Recast as a JSON list of strings the lines starting at the one containing "1441x1081 pixels. At" and ending at the one containing "coord(494,272)", one string per line with blank lines left out.

*Entries shown*:
^^^^^^^^^^^^^^^^

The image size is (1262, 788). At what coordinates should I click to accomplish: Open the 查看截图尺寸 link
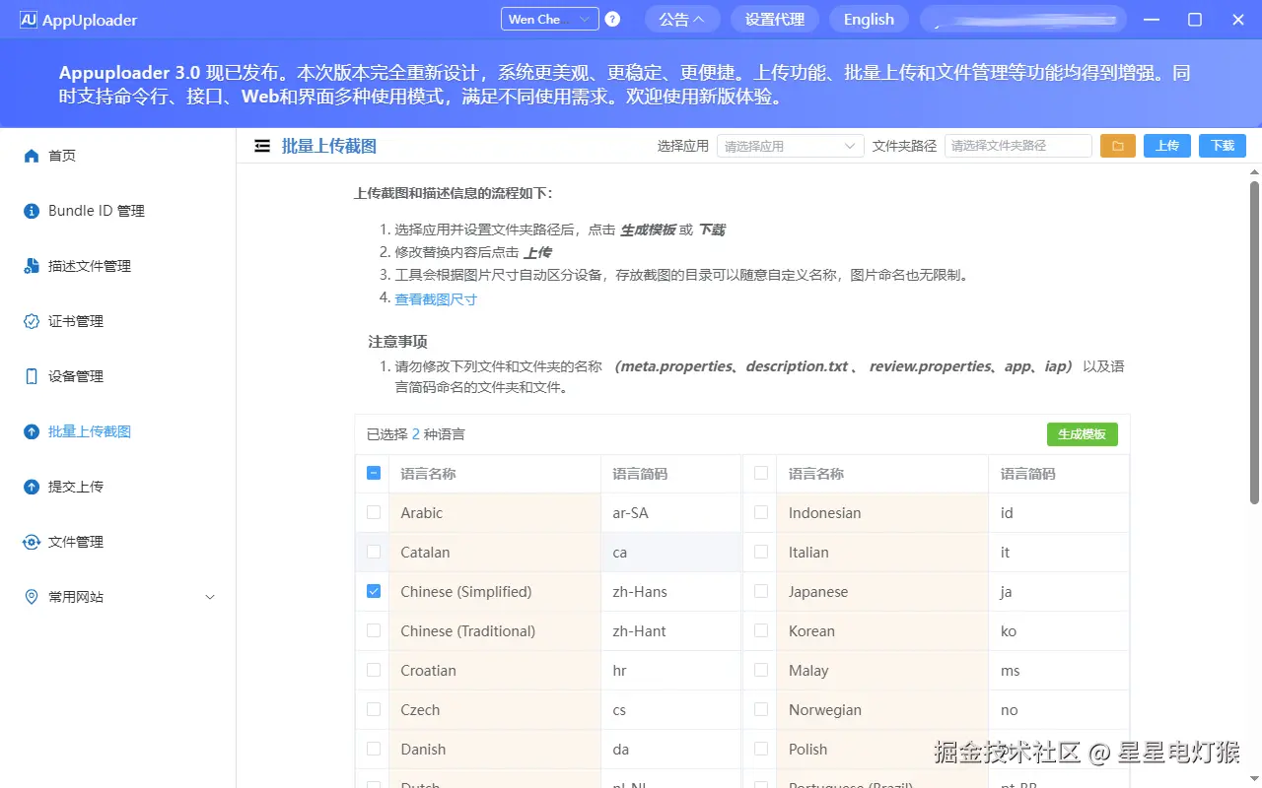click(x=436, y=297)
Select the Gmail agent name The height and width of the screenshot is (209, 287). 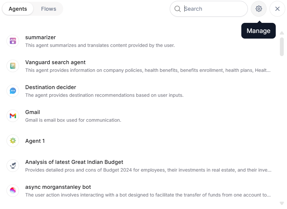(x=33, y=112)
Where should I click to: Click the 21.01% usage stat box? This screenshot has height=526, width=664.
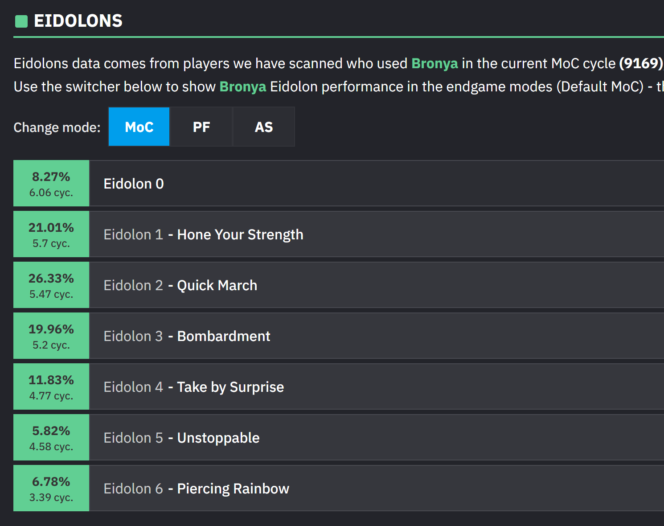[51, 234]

^^^^^^^^^^^^^^^^

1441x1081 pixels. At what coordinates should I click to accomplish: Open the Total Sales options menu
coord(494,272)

^^^^^^^^^^^^^^^^

*Solved problem*:
[
  "1441x1081 pixels. At what coordinates should I click to accomplish: Open the Total Sales options menu",
  "coord(494,272)"
]